§ **Dokumenttext**
=-=-=
In Markneukirchen fanden am Wochenende die Mitteldeutschen Meisterschaften im Ringen statt – Greizer Ringer siegten
MARKNEUKIRCHEN/GREIZ. Im Vorjahr konnten die Greizer Ringer bei den Mitteldeutschen Meisterschaften der Männer in Luckenwalde mit einem zweiten Platz in der Vereinswertung und dem Gewinn von vier Medaillen das bisher beste Ergebnis bei diesen Titelkämpfen mit dem missverständlichen Namen erreichen.
Die Bedeutung der Meisterschaften geht weit über den Raum des historisch von den jetzigen Bundesländern Thüringen, Sachsen und Sachsen-Anhalt gebildeten Mitteldeutschlands hinaus.
Schon seit der Einführung der Meisterschaften, die auf Initiative des RSV Rotation Greiz in den 90er Jahren des letzten Jahrhunderts erfolgte, gehörten Sportler aus Brandenburg, Berlin und Mecklenburg-Vorpommern zu den regelmäßigen Teilnehmern.
=-=-=
§ **Angezeigtes Material**
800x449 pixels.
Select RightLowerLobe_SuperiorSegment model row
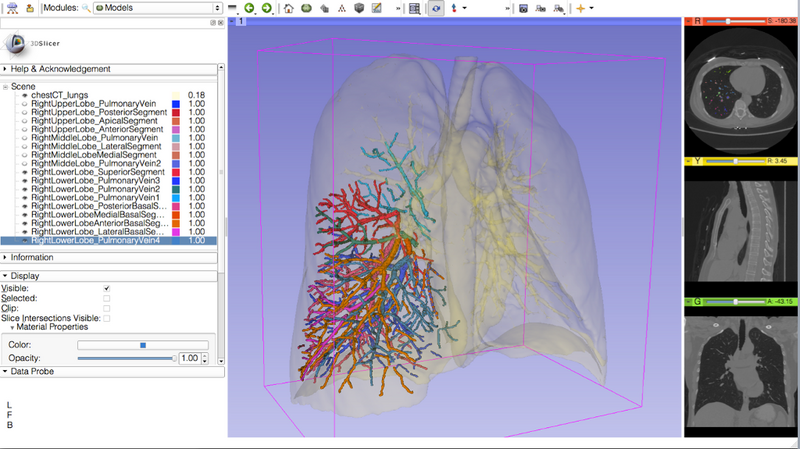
=-=-=
§ **Aufgaben bearbeiten**
1/ Beantworten Sie anhand des Textes über die Mitteldeutschen Meisterschaften im Ringen die folgenden Fragen:
(a) Wie viele Medaillen gewannen die Greizer Ringer im Vorjahr?
(b) Auf wessen Initiative wurden die Meisterschaften eingeführt?
(c) Sportler aus welchen Bundesländern gehörten seit der Einführung zu den regelmäßigen Teilnehmern?
2/ Übertragen Sie aus dem Text über die Mitteldeutschen Meisterschaften im Ringen wortgetreu den Abschnitt, der mit „In Markneukirchen fanden“ beginnt und bis einschließlich „gebildeten Mitteldeutschlands hinaus.“ reicht.
3/ Schreiben Sie den Text über die Mitteldeutschen Meisterschaften im Ringen im Anschluss an seinen letzten Satz weiter.

§ **Lösungen**
1/
(a) Vier Medaillen.
(b) Auf Initiative des RSV Rotation Greiz.
(c) Sportler aus Brandenburg, Berlin und Mecklenburg-Vorpommern.

2/
In Markneukirchen fanden am Wochenende die Mitteldeutschen Meisterschaften im Ringen statt – Greizer Ringer siegten
MARKNEUKIRCHEN/GREIZ. Im Vorjahr konnten die Greizer Ringer bei den Mitteldeutschen Meisterschaften der Männer in Luckenwalde mit einem zweiten Platz in der Vereinswertung und dem Gewinn von vier Medaillen das bisher beste Ergebnis bei diesen Titelkämpfen mit dem missverständlichen Namen erreichen.
Die Bedeutung der Meisterschaften geht weit über den Raum des historisch von den jetzigen Bundesländern Thüringen, Sachsen und Sachsen-Anhalt gebildeten Mitteldeutschlands hinaus.

3/
Von einer ostdeutschen Meisterschaft zu sprechen, wäre also schon damals treffender gewesen.
Als Folge der Asylpolitik der deutschen Regierung erhielten die in den letzten Jahrzehnten im Ringkampfsport nicht sonderlich erfolgreichen nordwestdeutschen Vereine vermehrt Zuzug von hauptsächlich Freistilringen betreibenden moslemischen Sportlern aus dem Kaukasus, Afghanistan und dem Nahen Osten.
Mitteldeutsche Meister kommen jetzt auch aus Hamburg und Kiel.
Bei den diesjährigen Titelkämpfen in Markneukirchen konnte zwar die Rekordzahl des Vorjahres von 116 Teilnehmern mit 75 Startern in beiden Stilarten nicht annähert erreicht werden, die Spitzenringer waren allerdings erschienen und zeigten durchweg gute Leistungen.
Der RSV Rotation Greiz war wie im Vorjahr mit sieben Sportlern am Start, konnte aber die hervorragende Bilanz des Vorjahres noch toppen und erstmals seit Einführung dieses Wettbewerbes die Mannschaftswertung für sich entscheiden.
Greiz siegte mit 36 Punkten nicht zufällig vor dem starken Bundesligarivalen aus Aue (31 Punkte). Interessant auch das alle sieben Greizer Starter in die Medaillenränge kamen. In der Vereinswertung folgten danach die Zweitligisten 1.Luckenwalder SC (27), Germania Potsdam (26) und Gastgeber AV Germania Markneukirchen (17).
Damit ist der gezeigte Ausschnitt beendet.